List all lines of the data containing the word "link".

◆ RECORDS SUPPLIED ◆
[Start of Attachment]

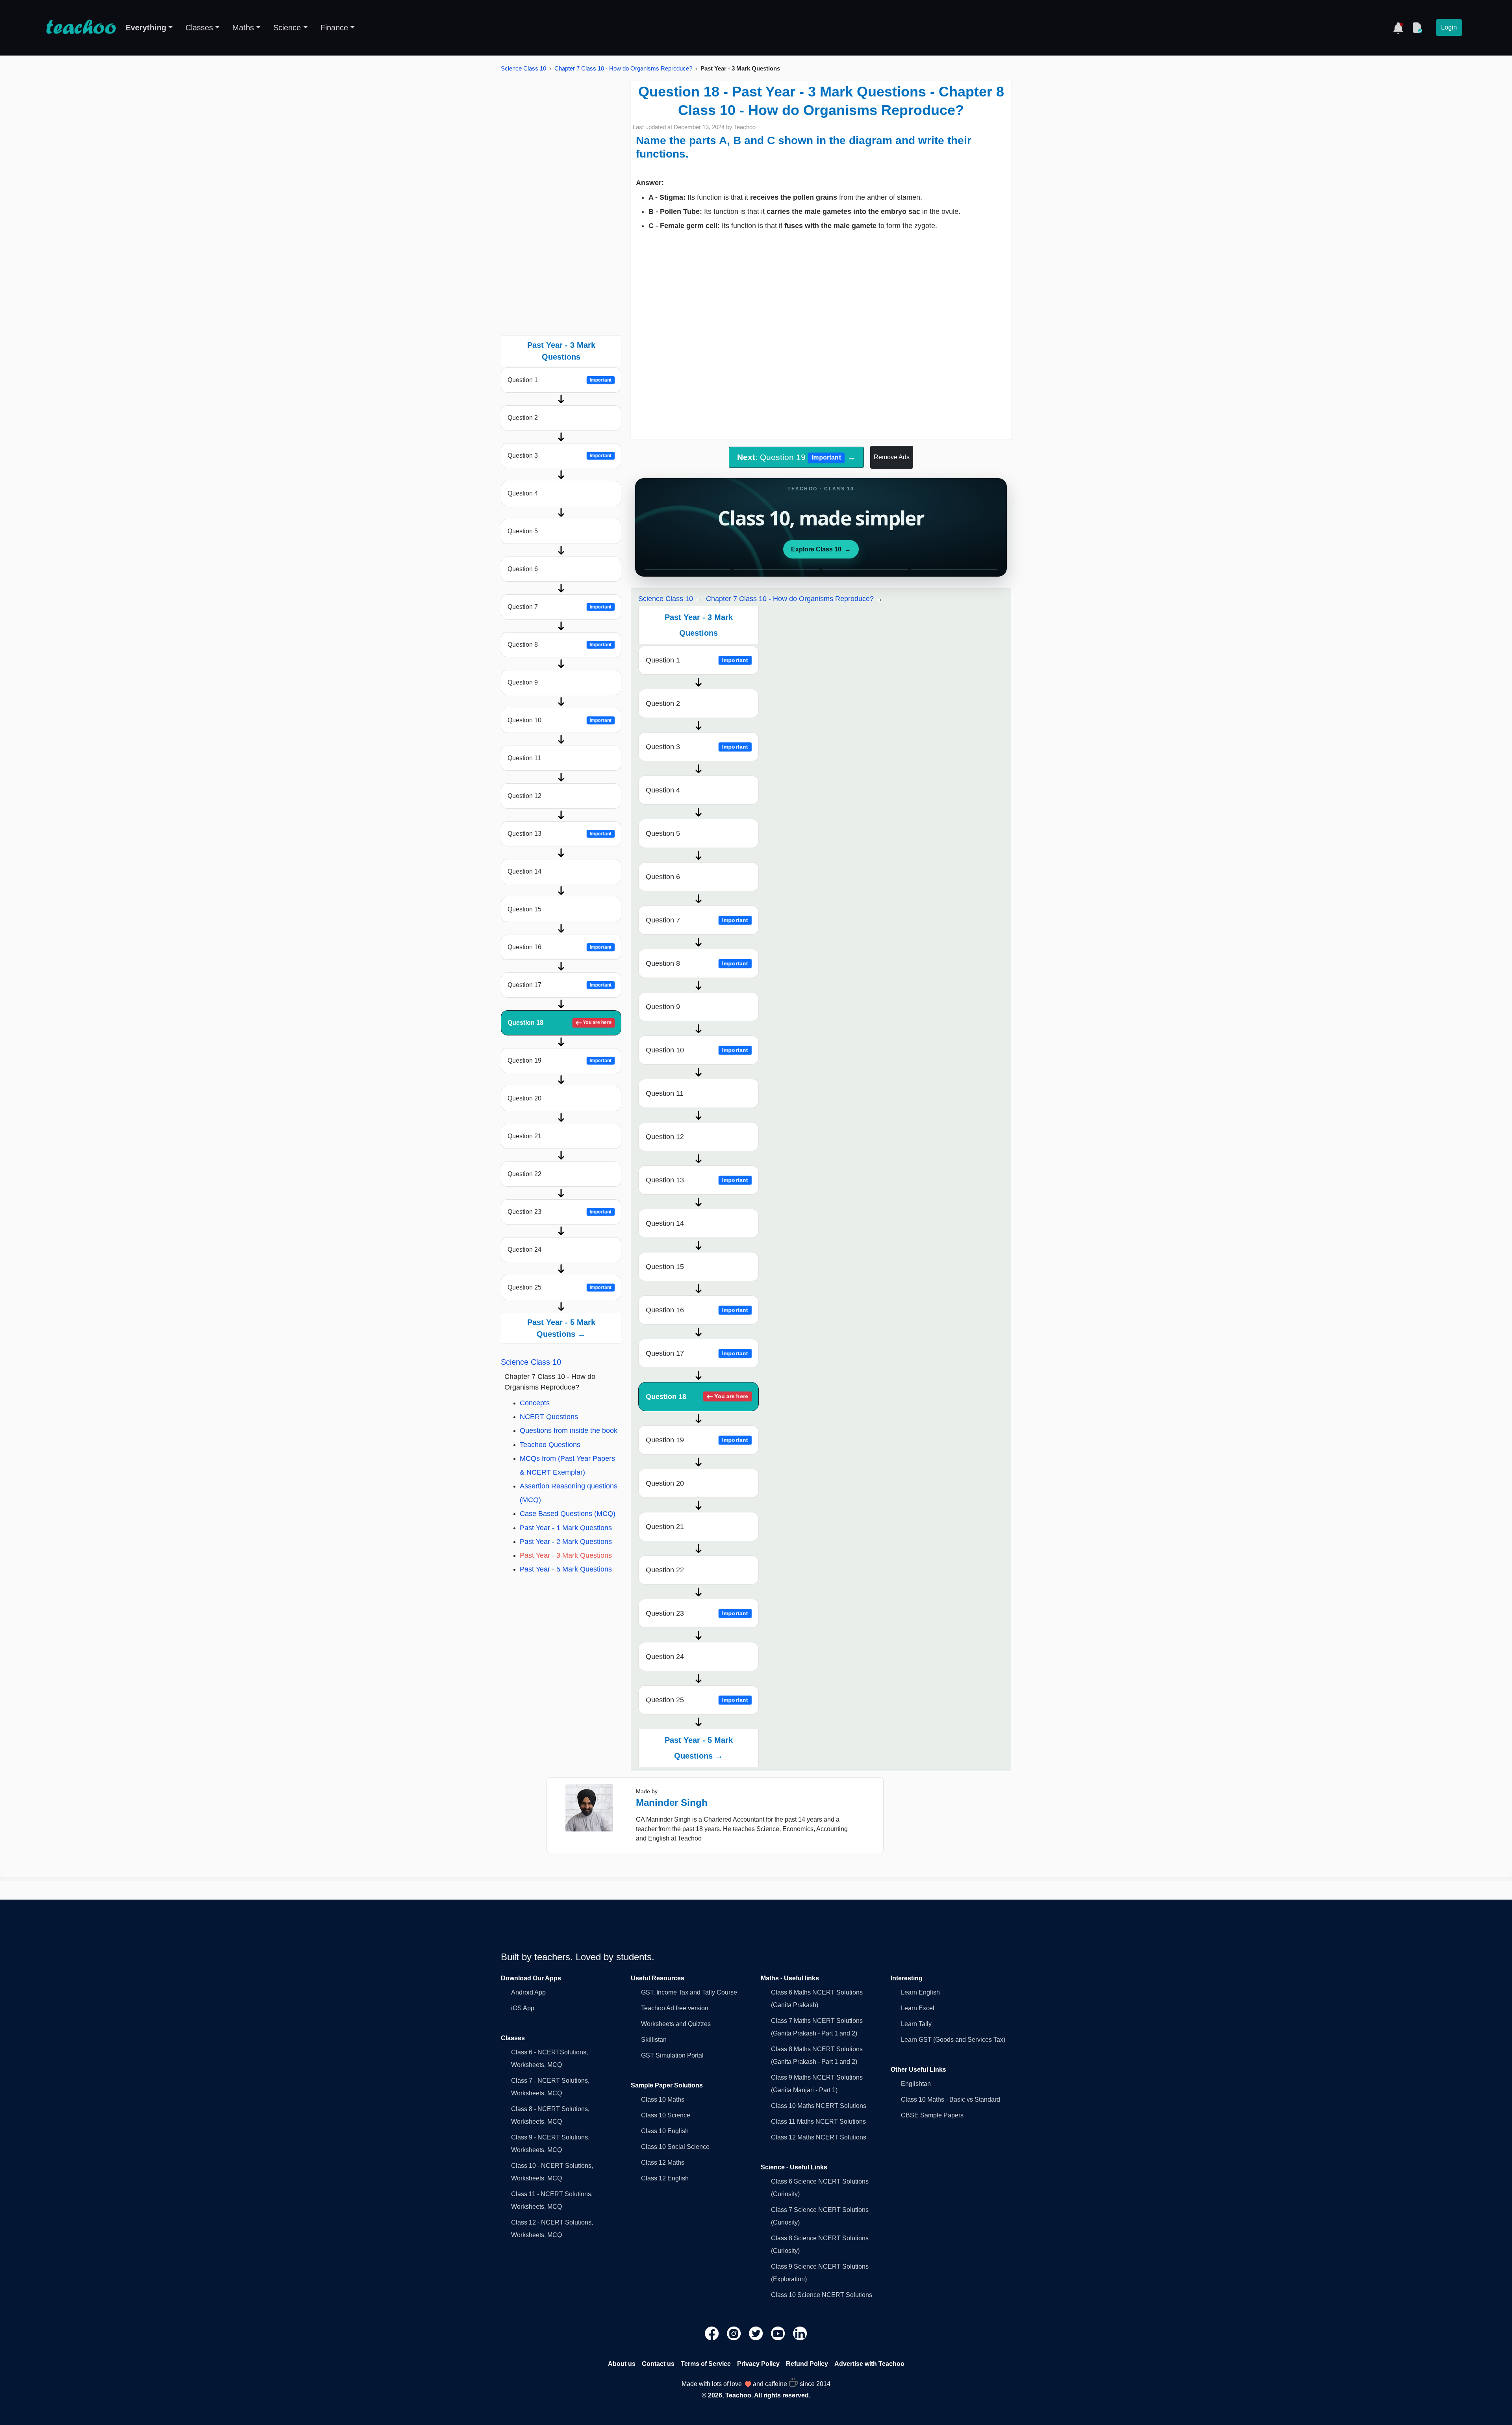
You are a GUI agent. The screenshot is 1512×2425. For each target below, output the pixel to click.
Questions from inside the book (568, 1430)
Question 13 (559, 833)
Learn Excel (917, 2008)
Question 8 (559, 644)
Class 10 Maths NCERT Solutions (818, 2105)
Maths (243, 27)
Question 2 (523, 417)
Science (287, 27)
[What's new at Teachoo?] (1398, 27)
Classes (199, 27)
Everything (146, 27)
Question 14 (524, 871)
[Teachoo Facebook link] (713, 2333)
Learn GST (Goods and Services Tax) (953, 2039)
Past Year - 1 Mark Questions (566, 1528)
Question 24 (524, 1249)
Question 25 (559, 1287)
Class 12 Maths (662, 2162)
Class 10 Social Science (675, 2146)
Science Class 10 (523, 68)
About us (622, 2363)
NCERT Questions (549, 1417)
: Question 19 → (796, 457)
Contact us (658, 2363)
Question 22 (524, 1174)
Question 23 (559, 1211)
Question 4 (523, 493)
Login (1449, 27)
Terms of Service (706, 2363)
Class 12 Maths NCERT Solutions (818, 2137)
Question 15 (524, 909)
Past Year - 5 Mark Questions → (561, 1328)
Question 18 (559, 1022)
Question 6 (523, 569)
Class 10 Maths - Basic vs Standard (950, 2099)
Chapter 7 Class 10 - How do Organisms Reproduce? (623, 68)
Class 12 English (665, 2178)
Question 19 (559, 1060)
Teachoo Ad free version (674, 2008)
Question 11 (524, 758)
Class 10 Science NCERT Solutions (821, 2294)
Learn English (920, 1992)
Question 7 (559, 606)
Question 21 (524, 1136)
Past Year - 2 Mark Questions (566, 1542)
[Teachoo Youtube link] (779, 2333)
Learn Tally (916, 2024)
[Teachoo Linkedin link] (800, 2333)
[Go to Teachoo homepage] (80, 27)
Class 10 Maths (662, 2099)
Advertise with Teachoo (869, 2363)
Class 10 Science (665, 2115)
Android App (528, 1992)
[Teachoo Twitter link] (757, 2333)
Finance (334, 27)
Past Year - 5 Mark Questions (566, 1569)
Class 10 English (665, 2131)
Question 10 (559, 720)
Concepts (535, 1403)
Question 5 (523, 531)
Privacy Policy (758, 2363)
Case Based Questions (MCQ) (567, 1514)
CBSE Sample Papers (932, 2115)
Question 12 (524, 795)
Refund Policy (807, 2363)
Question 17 (559, 985)
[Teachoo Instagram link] (735, 2333)
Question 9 (523, 682)
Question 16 (559, 947)
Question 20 (524, 1098)
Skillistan (654, 2039)
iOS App (522, 2008)
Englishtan (916, 2083)
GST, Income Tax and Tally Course (689, 1992)
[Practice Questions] (1417, 27)
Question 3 (559, 455)
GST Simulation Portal (672, 2055)
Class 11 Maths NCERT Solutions (818, 2121)
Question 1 (559, 380)
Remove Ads (892, 457)
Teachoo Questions (550, 1445)
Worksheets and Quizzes (676, 2024)
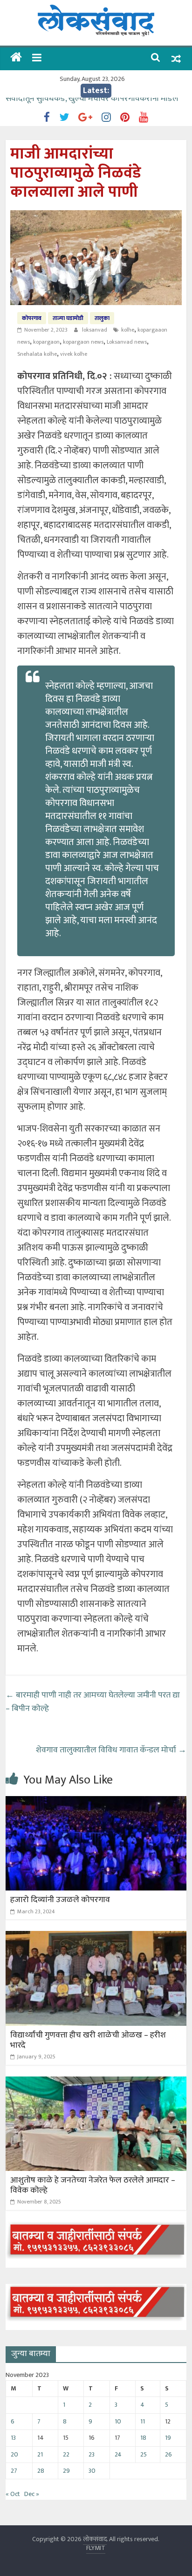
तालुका (102, 318)
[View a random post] (176, 58)
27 (14, 2470)
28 (40, 2470)
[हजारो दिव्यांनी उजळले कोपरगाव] (96, 1802)
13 (13, 2437)
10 (118, 2421)
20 (14, 2454)
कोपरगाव (31, 318)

[End of Attachment]

◆ RESPONSE BOX ◆
[Teachoo Facebook link] (713, 2333)
[Teachoo Youtube link] (779, 2333)
[Teachoo Linkedin link] (800, 2333)
[Teachoo Twitter link] (757, 2333)
[Teachoo Instagram link] (735, 2333)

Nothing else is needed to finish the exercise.